Friday, June 29, 2012

The Dog In The Manger

For we also once were foolish ourselves, disobedient, deceived, enslaved to various lusts and pleasures, spending our life in malice and envy, hateful, hating one another. — Titus 3:3 (NASB95)

"Envy is resenting God's goodness to others and ignoring God's goodness to me."–Rick Warren

There is a short little fable titled, “The Dog In The Manger.” It goes something like this: There was a dog lying in a manger who did not eat the grain but who nevertheless prevented the horse from being able to eat anything either.” That one sentence paints a picture that you can immediately see and understand.

Envy works in much the same way. Something good happens to someone we know. Our response, rather than being excited for them, or congratulating them, or just being happy that the person can enjoy their blessing, we instead harbor a strange emotion. It can begin as a quick jab of jealousy. It can fester into a wound that hurts us and makes us wonder why that other person was blessed when we’re not. It can grow into wall of dislike and hatred of the other person, not because of something they did to us, but because they have something we want. We resent them and their blessing.

How do you suppose you come across to other people when you feel this way about them? It can’t help but dampen your attitude, and it might cause you to behave in ways intended to punish them or hurt them. Envy is a destructive attitude and emotion, causing great harm to everyone involved, especially to one’s self.
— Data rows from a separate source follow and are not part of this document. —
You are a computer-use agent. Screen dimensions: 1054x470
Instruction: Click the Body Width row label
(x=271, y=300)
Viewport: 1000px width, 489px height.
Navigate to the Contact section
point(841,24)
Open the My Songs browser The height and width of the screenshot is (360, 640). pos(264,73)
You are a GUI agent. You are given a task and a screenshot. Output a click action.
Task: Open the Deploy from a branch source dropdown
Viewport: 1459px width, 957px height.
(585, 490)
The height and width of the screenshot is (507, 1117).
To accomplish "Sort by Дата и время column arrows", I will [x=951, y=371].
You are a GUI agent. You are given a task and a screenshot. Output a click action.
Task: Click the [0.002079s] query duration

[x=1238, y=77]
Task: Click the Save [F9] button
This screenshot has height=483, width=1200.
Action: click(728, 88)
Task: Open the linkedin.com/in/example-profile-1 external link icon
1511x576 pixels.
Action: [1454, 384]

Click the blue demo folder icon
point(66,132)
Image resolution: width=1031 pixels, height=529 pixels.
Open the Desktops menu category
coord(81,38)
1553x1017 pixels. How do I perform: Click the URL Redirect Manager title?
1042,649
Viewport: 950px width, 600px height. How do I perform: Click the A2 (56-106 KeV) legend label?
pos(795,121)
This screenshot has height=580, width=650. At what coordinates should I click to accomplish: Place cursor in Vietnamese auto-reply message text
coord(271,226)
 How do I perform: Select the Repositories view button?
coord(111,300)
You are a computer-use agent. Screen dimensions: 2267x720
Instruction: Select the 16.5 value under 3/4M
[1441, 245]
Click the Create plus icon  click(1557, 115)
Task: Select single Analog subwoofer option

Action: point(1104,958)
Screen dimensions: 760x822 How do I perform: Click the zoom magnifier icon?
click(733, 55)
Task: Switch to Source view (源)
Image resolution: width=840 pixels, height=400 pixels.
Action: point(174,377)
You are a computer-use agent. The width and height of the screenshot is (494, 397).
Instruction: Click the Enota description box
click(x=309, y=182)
Envy is often found in biblical lists of sins. It’s often presented as paired with some other sins. In Titus 3:3, for example, it’s paired with malice, which is defined as a desire to “inflict injury, harm, or suffering on another.” It’s not enough that envy causes us to resent other people and their blessings, it moves us to hurt them. Interestingly, when Paul wrote to Titus, he set in contrast the negatives of verse 3, with the results of our salvation in Jesus Christ. The implication is that we’re not just saved from the sin of envy in that our guilt is removed, but that the effect of the gospel of Jesus is that envy itself is minimized or eliminated. We need to think more about the stated effects of the gospel on our natural-man tendencies. Christians may have once practiced these things, but when Jesus saves you, those sinful practices must be put away.